# Cornerstone - Amazing Android Multi Tasking?



## tuftslax18 (Aug 11, 2011)

Hey everyone,

I'm not sure if people have seen this, I only just recently did and tried to do a quick search to see if there was a post on it here. It's called "cornerstone" by Onskreen and it looks like a gamechanging kind of technology for our tablets.

http://www.onskreen.com/cornerstone/index.php

Does anyone have any more information on them? I for one would LOVE functionality like this. Google should be buying this up and sticking it in Ice Cream Sandwich ASAP. It looked great running in their demo video so it's definitely not just a dream. I'm sure it would be tougher on battery life but it's not as though you need to constantly be using it.

Thoughts?

Also Mods feel free to move this thread to wherever it is best suited, I wasn't sure myself where to post it. Or if there is already a post, feel free to delete this.


----------



## JoshDB (Aug 2, 2011)

That does seem like the natural evolution in terms of what's to come in multitasking. Could be planned for Jellybean/Jwhatever, or being held off because of the battery issue?

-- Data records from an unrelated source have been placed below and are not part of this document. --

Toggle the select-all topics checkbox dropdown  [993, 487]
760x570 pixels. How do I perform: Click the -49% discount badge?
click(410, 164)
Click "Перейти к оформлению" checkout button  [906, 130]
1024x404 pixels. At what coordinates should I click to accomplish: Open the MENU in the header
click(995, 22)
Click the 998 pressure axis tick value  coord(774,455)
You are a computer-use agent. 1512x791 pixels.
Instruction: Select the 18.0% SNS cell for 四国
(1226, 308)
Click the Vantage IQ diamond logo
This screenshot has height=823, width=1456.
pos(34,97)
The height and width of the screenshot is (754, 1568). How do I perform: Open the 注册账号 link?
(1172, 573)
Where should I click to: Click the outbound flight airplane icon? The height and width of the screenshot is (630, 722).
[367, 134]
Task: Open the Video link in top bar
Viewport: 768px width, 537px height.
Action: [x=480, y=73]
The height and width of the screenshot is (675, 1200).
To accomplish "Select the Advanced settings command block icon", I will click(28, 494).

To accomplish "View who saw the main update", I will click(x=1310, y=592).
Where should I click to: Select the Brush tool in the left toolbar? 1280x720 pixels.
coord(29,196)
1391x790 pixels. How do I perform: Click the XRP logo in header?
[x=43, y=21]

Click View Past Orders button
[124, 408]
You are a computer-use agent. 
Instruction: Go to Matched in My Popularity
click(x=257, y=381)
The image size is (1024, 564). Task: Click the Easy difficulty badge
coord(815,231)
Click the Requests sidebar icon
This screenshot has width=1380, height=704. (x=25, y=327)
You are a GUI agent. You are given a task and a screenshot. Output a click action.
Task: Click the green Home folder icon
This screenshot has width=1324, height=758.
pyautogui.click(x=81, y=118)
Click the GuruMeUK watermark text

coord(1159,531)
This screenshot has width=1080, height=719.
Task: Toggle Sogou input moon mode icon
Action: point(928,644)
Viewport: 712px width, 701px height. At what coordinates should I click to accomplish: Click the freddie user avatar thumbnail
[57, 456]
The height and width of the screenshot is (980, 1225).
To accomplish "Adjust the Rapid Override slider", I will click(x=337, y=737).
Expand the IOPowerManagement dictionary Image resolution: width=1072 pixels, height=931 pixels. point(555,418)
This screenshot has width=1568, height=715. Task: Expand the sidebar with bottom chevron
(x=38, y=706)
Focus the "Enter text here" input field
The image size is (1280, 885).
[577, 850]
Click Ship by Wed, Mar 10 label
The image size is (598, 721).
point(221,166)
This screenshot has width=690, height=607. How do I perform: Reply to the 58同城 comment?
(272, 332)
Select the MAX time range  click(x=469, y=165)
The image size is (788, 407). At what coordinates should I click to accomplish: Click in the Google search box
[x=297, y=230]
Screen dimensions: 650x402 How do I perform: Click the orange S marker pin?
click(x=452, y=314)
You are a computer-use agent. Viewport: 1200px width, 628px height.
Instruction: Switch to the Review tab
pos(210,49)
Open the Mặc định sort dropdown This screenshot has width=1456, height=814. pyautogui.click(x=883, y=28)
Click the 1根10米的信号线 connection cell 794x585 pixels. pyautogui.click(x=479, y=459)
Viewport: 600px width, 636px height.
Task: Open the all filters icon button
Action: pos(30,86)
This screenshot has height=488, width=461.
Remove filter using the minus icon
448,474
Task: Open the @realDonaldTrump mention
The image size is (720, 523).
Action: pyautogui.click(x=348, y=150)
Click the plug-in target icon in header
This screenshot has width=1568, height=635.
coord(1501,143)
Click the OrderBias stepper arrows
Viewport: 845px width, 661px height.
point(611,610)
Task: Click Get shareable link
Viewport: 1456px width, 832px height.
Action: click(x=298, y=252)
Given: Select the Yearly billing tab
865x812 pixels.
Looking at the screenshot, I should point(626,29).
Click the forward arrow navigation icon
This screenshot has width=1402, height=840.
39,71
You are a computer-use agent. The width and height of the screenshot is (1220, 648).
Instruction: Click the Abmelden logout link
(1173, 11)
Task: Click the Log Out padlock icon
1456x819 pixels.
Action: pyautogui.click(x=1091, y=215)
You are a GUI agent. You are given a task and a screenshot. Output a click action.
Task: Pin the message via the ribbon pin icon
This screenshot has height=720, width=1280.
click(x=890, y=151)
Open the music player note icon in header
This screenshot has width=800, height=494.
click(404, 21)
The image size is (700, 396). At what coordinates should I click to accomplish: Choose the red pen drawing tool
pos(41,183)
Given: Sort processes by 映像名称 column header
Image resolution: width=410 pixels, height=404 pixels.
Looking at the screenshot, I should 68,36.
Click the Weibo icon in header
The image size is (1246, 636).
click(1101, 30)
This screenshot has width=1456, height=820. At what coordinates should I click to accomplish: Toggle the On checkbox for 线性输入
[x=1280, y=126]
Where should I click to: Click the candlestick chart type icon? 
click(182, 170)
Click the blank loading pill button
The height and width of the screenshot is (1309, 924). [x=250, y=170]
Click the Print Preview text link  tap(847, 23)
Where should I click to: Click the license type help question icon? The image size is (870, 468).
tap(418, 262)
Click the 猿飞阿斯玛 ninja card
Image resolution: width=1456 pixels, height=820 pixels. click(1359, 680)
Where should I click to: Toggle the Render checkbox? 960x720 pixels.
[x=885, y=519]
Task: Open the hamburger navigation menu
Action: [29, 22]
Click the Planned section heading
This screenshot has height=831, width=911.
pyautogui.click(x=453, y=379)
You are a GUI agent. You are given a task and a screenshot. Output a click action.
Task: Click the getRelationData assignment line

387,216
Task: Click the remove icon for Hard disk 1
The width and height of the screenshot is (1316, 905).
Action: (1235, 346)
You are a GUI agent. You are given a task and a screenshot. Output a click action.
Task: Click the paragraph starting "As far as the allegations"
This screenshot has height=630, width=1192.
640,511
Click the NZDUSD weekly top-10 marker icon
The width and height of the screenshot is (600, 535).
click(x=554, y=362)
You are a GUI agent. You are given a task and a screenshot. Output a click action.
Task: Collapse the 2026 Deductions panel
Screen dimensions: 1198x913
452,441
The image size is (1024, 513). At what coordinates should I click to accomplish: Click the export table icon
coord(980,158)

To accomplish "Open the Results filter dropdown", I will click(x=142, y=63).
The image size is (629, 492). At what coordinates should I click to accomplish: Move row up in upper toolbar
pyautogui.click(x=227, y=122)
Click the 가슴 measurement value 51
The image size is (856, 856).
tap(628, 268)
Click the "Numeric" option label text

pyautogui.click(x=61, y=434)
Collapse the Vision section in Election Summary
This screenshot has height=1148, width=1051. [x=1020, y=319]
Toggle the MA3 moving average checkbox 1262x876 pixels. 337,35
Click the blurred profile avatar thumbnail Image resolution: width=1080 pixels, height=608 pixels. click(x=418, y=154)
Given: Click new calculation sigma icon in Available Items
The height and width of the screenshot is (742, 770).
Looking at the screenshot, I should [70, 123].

I wouldn't use it too often, personally. Much more satisfying dedicating the full screen space to a single app and then switching between them. But then I'm also accustomed to a fairly large monitor.


----------



## tuftslax18 (Aug 11, 2011)

Well as far as I can tell its not as if Google owns this company/technology, I was just suggesting they should look into it. This company seems to be taking the "swype" approach by working with OEMs to apply to directly to their products rather than release it to the general public.

I still think having an option like this would be great, as someone who uses my transformer as a laptop replacement occasionally it would be nice to have added functionality like this. Battery life is one thing but that isn't a concern to me, especially since this wouldn't have to be used all the time.


----------



## Brian (Jun 7, 2011)

Hmm...this actually looks really useful. I peaked around Google a bit and found that this was also mentioned all the way back in January. They do have a Facebook, but it doesn't have much information on it. Their last significant update was in late July and is below.



> To all those who have been asking about a date on the beta. We've been swamped working with OEMs who want to roll Cornerstone out. The product itself has passed the beta stage, we just haven't had the resources to get a public beta going. There has been really strong interest in a public beta and we're working to be able to support one. No commitment on a timeline just yet though. Thanks for the patience and support!


----------